• **Work to be completed**
From the material below, copy out each line with the word "agent" in it.

• **Excerpted data**
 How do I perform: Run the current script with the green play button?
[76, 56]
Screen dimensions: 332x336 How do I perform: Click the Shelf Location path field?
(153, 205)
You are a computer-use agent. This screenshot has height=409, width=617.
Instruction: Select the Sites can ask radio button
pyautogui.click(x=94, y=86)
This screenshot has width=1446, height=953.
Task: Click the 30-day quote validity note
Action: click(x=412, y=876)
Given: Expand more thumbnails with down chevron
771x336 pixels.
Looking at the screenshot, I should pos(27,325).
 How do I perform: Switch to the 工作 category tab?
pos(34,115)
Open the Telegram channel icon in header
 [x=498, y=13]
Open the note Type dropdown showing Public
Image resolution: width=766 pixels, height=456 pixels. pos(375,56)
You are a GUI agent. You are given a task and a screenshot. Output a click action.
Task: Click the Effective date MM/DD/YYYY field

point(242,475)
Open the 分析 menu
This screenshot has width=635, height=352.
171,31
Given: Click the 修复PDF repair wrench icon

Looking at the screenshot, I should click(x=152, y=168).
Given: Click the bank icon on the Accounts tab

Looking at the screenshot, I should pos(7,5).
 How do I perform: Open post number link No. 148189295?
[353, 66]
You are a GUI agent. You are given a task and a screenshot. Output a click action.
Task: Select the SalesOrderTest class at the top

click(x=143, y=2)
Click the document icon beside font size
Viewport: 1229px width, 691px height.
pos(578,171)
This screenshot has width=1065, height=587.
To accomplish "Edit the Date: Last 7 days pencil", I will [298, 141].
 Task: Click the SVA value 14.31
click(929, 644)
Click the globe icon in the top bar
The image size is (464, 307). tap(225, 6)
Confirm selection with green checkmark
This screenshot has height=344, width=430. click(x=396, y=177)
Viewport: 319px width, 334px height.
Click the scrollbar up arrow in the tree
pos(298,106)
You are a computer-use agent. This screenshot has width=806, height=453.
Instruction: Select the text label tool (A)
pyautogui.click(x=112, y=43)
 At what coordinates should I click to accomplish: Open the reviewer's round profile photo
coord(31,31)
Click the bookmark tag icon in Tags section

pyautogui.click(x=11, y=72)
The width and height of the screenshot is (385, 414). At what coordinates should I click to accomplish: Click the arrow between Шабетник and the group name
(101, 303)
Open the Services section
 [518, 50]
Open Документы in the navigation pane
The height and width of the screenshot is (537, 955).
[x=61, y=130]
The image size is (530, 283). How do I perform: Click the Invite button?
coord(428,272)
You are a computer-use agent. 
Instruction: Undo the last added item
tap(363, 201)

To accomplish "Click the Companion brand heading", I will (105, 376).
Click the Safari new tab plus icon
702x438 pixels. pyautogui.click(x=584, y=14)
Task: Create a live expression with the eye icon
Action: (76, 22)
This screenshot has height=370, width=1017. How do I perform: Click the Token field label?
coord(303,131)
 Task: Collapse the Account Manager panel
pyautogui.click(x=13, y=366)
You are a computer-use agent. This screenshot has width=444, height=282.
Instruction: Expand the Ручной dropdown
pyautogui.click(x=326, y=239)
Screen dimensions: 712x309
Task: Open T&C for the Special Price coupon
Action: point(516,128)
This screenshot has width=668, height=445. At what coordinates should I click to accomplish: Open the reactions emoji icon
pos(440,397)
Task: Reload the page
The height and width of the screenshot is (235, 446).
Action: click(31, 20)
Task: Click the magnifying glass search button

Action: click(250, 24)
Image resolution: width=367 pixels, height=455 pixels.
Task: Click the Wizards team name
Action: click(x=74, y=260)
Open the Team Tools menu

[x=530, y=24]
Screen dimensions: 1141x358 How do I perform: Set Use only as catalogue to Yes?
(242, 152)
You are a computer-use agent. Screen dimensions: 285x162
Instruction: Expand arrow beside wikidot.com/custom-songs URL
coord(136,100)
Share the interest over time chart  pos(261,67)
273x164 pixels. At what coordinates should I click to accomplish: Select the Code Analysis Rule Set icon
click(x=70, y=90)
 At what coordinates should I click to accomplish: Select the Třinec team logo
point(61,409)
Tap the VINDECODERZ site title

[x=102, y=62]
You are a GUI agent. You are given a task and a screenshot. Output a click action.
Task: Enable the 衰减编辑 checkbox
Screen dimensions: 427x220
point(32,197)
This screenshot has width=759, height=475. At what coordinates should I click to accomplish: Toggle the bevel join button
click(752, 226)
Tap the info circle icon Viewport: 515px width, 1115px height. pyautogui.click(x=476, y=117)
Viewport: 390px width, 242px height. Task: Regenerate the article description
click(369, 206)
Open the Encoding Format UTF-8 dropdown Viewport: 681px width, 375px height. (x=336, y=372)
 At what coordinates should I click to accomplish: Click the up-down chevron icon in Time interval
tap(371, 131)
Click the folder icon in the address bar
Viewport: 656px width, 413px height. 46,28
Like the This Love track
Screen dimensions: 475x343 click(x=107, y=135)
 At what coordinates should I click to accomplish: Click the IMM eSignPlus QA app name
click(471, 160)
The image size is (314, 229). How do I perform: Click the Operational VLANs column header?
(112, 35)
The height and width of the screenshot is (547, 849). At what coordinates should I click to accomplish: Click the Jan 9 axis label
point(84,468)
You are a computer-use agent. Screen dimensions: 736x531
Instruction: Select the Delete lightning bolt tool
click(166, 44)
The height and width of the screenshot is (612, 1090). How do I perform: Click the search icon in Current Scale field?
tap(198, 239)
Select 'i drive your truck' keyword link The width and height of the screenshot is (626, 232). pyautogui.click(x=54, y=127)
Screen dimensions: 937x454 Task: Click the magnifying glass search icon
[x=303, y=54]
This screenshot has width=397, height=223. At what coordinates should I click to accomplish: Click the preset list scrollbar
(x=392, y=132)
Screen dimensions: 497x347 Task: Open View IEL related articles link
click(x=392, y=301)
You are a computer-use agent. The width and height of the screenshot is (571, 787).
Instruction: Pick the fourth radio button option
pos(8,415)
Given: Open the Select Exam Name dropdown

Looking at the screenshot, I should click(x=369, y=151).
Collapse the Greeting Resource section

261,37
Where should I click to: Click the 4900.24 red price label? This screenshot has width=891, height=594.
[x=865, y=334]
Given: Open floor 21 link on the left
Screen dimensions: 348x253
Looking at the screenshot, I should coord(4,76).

• **Solution for this exercise**
You are a computer-use agent. This screenshot has height=409, width=617.
You are a GUI agent. You are given a task and a screenshot. Output a click action.
You are a GUI agent. You are given a task and a screenshot. Output a click action.
You are a computer-use agent. This screenshot has width=806, height=453.
You are a computer-use agent. 
You are a computer-use agent. This screenshot has width=444, height=282.
You are a computer-use agent. Screen dimensions: 285x162
You are a GUI agent. You are given a task and a screenshot. Output a click action.
You are a computer-use agent. Screen dimensions: 736x531
You are a computer-use agent. The width and height of the screenshot is (571, 787).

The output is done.